Case Description/Methods: A 49-year-old woman with multiple sclerosis on ozanimod, migraine on galcanezumab and chronic NSAIDs, rhinitis on azelastine, and gastroesophageal reflux disease presented for esophagogastroduodenoscopy (EGD) due to dysphagia. EGD showed multiple non-exudative subcentimeter annular mucosal lesions with raised edges and central depressions on the gastric body and antrum without atrophic or hyperplastic changes. Biopsies revealed foci of erosion with acute and chronic inflammation and patchy increase in intraepithelial lymphocytes without H. pylori or CMV, consistent with LG. Serological testing for celiac disease was also negative. Findings corroborated the diagnosis of VG likely due to NSAIDs. Repeat EGD after 6 months of NSAID cessation demonstrated resolution of previous annular lesions with normal appearing gastric mucosa throughout the stomach with biopsies showing fundic-type mucosa without evidence of LG.

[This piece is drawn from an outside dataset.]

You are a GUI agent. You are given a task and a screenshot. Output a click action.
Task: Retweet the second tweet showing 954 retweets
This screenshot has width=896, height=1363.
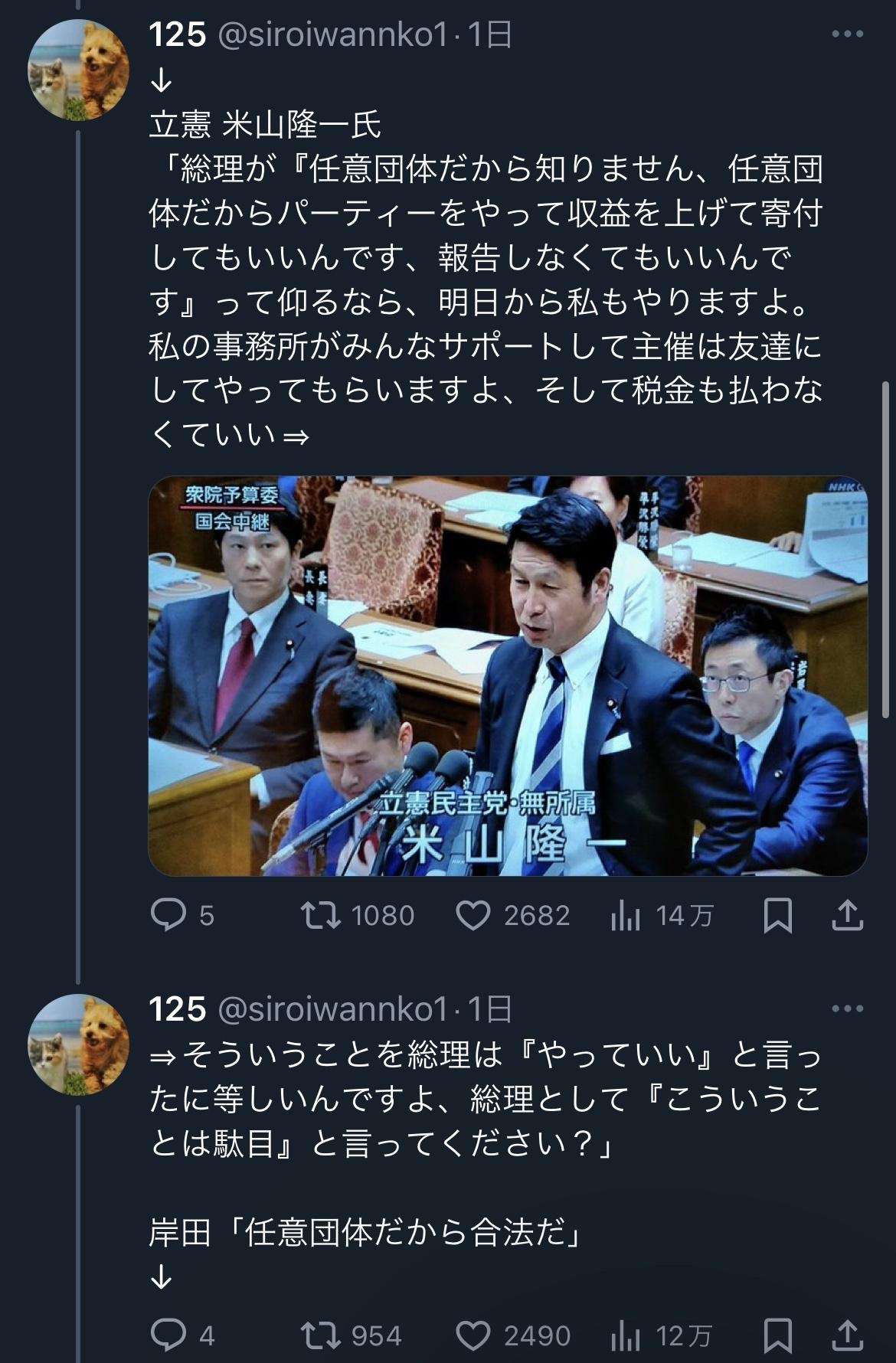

Discussion: VG represents a rare subset of chronic LG with characteristic endoscopic features and nonspecific gastrointestinal symptoms. While VG may be a complication of H. pylori infection, rare cases associated with NSAID use in pediatric patients, celiac disease, Crohn’s disease, Ménétrier’s disease, autoimmune disorders, parasitic or viral infections, and lymphomas have been reported. A relationship between VG and atopy, such as asthma and allergic rhinitis, has been suggested with studies showing endoscopic and histological resolution of VG after treatment with sodium cromoglycate in atopic patients. Based on these trials, the patient’s rhinitis may have played a role in the course of their VG. Overall, this case not only serves as a learning point to recognize iatrogenic VG and discontinue offending agents to mitigate the risks associated with chronic gastric inflammation, but also highlights the need to better understand, characterize, and manage VG due to rare causes.
Figure: Figure: A) Esophagogastroduodenoscopy demonstrating numerous subcentimeter annular mucosal lesions with raised edges and central depressions without exudate or significant bleeding in the distal gastric body consistent with varioliform gastritis. B) Repeat esophagogastroduodenoscopy after 6 months of NSAID cessation showing complete resolution of previous annular lesions with normal appearing gastric mucosa in the distal gastric body.
Disclosures:
Hien Lau indicated no relevant financial relationships.
Rishi Vermani indicated no relevant financial relationships.
Tevan Luong indicated no relevant financial relationships.
C Gregory Albers: Nestle Health – Speakers Bureau. Phathom Pharmaceuticals – Speakers Bureau. Salix Pharmaceuticals – Speakers Bureau.
Hien Lau, MD, Rishi Vermani, BS, Tevan Luong, BS, C Gregory Albers, MD. P3415 - Venturing Into the Varied Realm of Varioliform Gastritis: Unveiling an Unconventional Culprit Behind Rare Gastric Lesions, ACG 2024 Annual Scientific Meeting Abstracts. Philadelphia, PA: American College of Gastroenterology.